»»

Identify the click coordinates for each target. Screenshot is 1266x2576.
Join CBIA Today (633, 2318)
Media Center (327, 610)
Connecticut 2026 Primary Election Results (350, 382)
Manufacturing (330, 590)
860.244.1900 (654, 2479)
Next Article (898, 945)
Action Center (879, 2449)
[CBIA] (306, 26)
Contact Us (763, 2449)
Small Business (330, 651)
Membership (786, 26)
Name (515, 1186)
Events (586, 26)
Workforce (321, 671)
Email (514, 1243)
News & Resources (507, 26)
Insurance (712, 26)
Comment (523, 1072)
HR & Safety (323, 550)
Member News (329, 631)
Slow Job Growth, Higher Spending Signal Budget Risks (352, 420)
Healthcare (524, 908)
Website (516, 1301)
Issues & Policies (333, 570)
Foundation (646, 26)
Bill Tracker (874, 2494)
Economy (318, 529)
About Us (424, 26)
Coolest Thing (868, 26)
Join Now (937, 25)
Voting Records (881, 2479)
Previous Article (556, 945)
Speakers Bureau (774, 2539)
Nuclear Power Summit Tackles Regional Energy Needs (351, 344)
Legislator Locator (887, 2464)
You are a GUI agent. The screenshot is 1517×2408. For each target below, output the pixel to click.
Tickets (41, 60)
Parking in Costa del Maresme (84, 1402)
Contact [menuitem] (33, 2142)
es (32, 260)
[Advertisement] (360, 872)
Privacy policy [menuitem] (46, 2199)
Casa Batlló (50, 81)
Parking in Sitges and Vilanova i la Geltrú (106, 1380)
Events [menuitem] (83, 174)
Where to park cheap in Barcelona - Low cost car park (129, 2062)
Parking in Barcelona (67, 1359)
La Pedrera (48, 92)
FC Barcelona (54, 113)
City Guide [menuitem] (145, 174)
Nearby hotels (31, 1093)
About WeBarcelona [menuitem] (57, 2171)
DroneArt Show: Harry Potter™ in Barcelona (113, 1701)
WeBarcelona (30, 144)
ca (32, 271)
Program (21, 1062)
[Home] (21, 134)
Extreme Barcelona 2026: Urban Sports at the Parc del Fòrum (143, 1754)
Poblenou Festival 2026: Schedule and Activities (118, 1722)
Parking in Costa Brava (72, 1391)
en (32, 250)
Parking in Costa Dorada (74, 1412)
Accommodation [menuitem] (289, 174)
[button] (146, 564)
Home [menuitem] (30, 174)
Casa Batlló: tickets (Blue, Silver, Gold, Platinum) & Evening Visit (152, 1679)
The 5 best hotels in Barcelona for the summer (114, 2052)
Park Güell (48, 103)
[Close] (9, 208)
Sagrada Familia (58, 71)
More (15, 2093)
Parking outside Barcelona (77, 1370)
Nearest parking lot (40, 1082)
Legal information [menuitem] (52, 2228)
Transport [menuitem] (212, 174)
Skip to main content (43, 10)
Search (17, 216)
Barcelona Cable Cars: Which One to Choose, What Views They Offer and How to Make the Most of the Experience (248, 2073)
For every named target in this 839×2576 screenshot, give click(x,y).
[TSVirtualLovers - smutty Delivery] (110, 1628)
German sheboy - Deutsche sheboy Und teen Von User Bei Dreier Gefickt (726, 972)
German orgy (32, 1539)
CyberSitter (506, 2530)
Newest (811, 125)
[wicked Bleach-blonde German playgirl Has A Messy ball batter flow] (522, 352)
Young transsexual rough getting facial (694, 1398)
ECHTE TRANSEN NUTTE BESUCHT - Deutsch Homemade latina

««

_BRIEF_.
Retype exactly, and only, the lines above from the one where "Email (514, 1243)" occurs up to and including the one where "Home [menuitem] (30, 174)" occurs.

_ANSWER TO THE PROBLEM_.
Email (514, 1243)
News & Resources (507, 26)
Insurance (712, 26)
Comment (523, 1072)
HR & Safety (323, 550)
Member News (329, 631)
Slow Job Growth, Higher Spending Signal Budget Risks (352, 420)
Healthcare (524, 908)
Website (516, 1301)
Issues & Policies (333, 570)
Foundation (646, 26)
Bill Tracker (874, 2494)
Economy (318, 529)
About Us (424, 26)
Coolest Thing (868, 26)
Join Now (937, 25)
Voting Records (881, 2479)
Previous Article (556, 945)
Speakers Bureau (774, 2539)
Nuclear Power Summit Tackles Regional Energy Needs (351, 344)
Legislator Locator (887, 2464)
You are a GUI agent. The screenshot is 1517×2408. For each target below, output the pixel to click.
Tickets (41, 60)
Parking in Costa del Maresme (84, 1402)
Contact [menuitem] (33, 2142)
es (32, 260)
[Advertisement] (360, 872)
Privacy policy [menuitem] (46, 2199)
Casa Batlló (50, 81)
Parking in Sitges and Vilanova i la Geltrú (106, 1380)
Events [menuitem] (83, 174)
Where to park cheap in Barcelona - Low cost car park (129, 2062)
Parking in Barcelona (67, 1359)
La Pedrera (48, 92)
FC Barcelona (54, 113)
City Guide [menuitem] (145, 174)
Nearby hotels (31, 1093)
About WeBarcelona [menuitem] (57, 2171)
DroneArt Show: Harry Potter™ in Barcelona (113, 1701)
WeBarcelona (30, 144)
ca (32, 271)
Program (21, 1062)
[Home] (21, 134)
Extreme Barcelona 2026: Urban Sports at the Parc del Fòrum (143, 1754)
Poblenou Festival 2026: Schedule and Activities (118, 1722)
Parking in Costa Brava (72, 1391)
en (32, 250)
Parking in Costa Dorada (74, 1412)
Accommodation [menuitem] (289, 174)
[button] (146, 564)
Home [menuitem] (30, 174)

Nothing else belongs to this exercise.